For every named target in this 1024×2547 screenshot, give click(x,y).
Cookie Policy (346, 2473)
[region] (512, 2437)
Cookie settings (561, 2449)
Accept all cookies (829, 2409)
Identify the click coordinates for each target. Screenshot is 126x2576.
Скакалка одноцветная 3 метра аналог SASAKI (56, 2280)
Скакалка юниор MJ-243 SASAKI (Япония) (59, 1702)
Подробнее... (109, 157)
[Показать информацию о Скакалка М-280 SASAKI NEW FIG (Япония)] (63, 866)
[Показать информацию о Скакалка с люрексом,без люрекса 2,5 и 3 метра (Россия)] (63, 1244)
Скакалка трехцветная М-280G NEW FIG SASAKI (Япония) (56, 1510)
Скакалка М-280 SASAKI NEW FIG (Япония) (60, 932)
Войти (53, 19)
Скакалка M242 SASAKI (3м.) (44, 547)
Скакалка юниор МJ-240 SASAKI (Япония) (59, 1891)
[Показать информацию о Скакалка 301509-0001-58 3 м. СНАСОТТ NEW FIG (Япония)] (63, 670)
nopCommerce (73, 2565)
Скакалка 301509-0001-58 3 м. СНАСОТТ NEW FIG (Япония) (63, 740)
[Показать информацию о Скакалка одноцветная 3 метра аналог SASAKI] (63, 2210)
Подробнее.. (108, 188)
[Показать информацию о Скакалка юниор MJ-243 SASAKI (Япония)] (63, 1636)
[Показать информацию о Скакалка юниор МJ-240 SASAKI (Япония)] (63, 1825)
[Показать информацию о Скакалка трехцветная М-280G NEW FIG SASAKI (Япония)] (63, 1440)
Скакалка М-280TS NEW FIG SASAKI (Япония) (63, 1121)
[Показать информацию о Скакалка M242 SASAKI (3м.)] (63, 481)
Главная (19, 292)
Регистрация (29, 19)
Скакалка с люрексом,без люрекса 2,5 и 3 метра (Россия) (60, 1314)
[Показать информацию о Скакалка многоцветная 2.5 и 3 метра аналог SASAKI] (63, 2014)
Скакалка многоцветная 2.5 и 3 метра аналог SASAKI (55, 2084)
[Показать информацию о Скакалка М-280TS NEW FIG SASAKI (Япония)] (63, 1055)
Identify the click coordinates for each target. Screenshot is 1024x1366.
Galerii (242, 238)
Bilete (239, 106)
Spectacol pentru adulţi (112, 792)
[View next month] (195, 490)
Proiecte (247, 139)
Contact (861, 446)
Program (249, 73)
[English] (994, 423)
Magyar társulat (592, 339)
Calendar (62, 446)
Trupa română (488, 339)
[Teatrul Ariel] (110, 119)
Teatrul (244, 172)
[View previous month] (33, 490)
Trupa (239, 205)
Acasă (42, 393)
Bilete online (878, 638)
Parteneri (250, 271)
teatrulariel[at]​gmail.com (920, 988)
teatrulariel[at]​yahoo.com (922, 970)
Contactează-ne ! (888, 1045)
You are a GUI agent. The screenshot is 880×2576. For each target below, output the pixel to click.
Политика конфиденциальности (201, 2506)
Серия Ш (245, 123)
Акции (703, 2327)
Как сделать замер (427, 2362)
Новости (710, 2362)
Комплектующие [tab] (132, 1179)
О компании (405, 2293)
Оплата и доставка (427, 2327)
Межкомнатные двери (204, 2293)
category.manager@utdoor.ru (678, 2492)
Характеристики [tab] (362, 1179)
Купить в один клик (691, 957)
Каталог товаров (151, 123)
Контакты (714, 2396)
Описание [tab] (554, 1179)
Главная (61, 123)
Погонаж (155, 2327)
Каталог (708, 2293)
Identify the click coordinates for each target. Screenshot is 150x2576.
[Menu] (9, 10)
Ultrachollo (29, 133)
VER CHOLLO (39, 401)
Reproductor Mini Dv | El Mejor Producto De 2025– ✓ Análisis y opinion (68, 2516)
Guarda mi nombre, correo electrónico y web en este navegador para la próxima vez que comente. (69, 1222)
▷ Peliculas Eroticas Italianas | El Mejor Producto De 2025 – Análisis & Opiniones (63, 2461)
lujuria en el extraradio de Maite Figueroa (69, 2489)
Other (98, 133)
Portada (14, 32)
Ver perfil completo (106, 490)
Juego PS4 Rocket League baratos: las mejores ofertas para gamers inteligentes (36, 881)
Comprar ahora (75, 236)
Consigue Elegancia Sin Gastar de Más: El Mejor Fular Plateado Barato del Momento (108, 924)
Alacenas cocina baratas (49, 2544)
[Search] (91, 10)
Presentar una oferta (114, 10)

====

WORK ORDER.
The task calls for all lines in the entries that hold "View".

RESPONSE TO THIS EXERCISE.
[View next month] (195, 490)
[View previous month] (33, 490)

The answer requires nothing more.